• **Exercise aim**:
Find the line that holds "Pielęgnacja i pranie (66, 1132)", then repeat it and each line below it word for word through the end of the listing, leaving out pictures.

• **Records to process**:
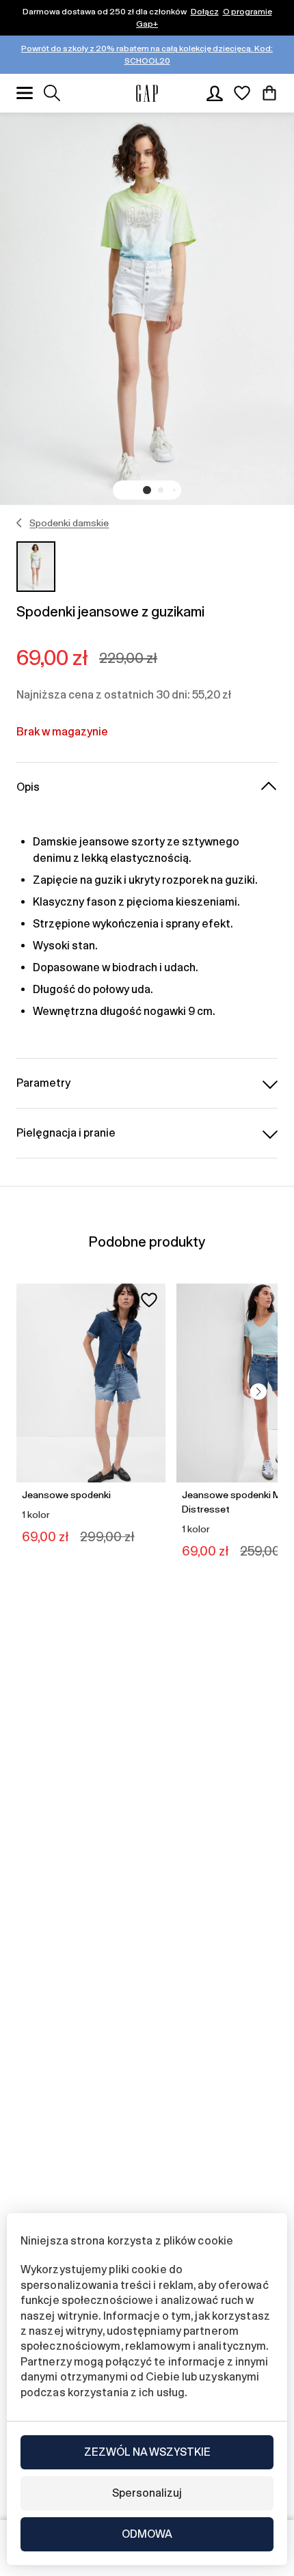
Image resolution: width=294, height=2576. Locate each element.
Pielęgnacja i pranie (66, 1132)
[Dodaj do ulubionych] (149, 1300)
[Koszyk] (269, 93)
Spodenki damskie (69, 522)
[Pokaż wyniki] (52, 93)
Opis (28, 787)
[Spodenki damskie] (19, 523)
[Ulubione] (242, 93)
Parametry (43, 1082)
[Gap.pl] (147, 93)
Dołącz (205, 11)
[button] (147, 490)
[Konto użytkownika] (214, 93)
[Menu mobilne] (24, 93)
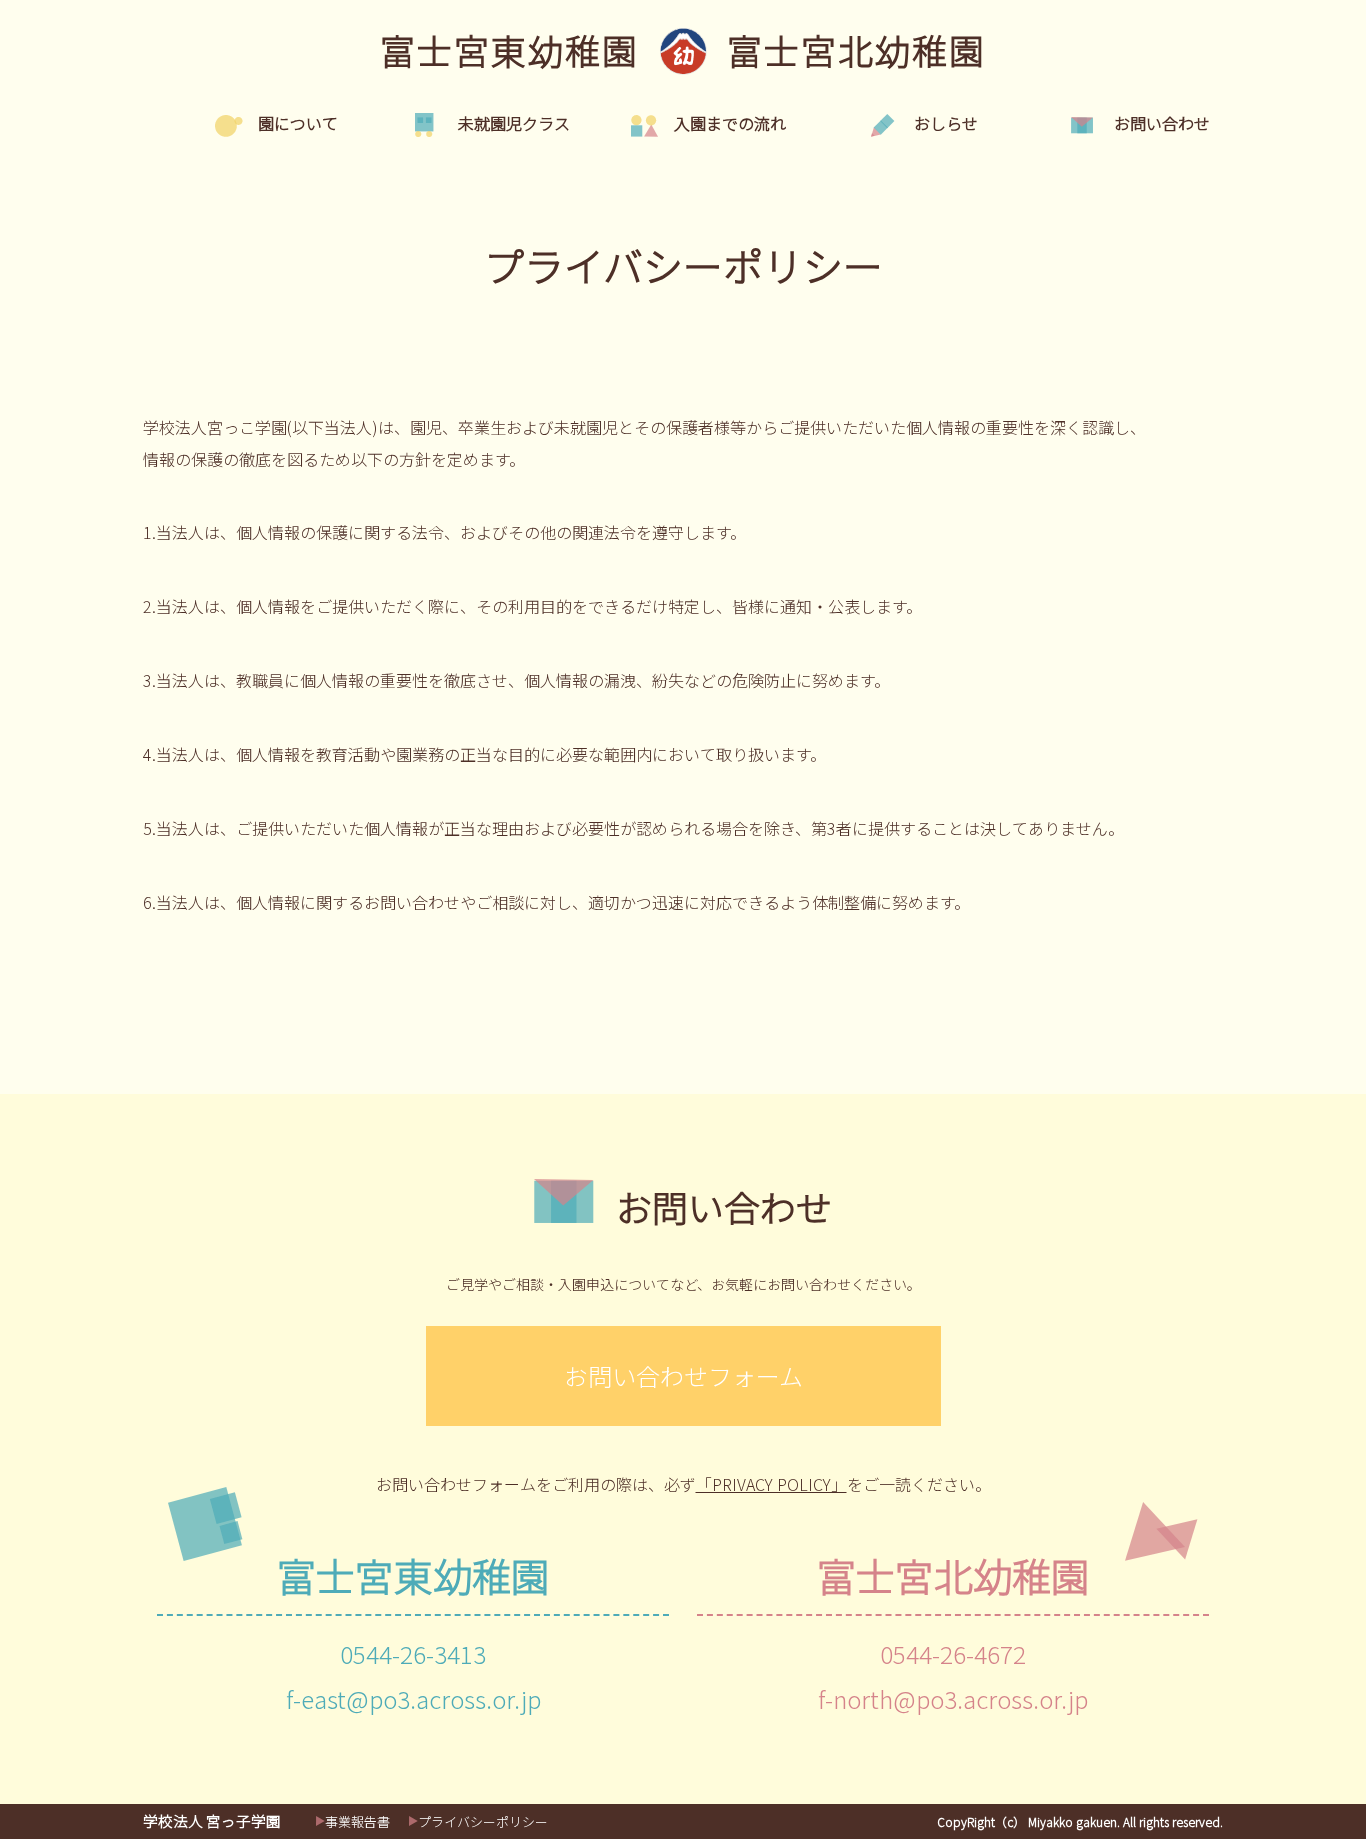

• **Answer for this exercise**:
Pielęgnacja i pranie (66, 1132)
[Dodaj do ulubionych] (149, 1300)
[Koszyk] (269, 93)
Spodenki damskie (69, 522)
[Pokaż wyniki] (52, 93)
Opis (28, 787)
[Spodenki damskie] (19, 523)
[Ulubione] (242, 93)
Parametry (43, 1082)
[Gap.pl] (147, 93)
Dołącz (205, 11)
[button] (147, 490)
[Konto użytkownika] (214, 93)
[Menu mobilne] (24, 93)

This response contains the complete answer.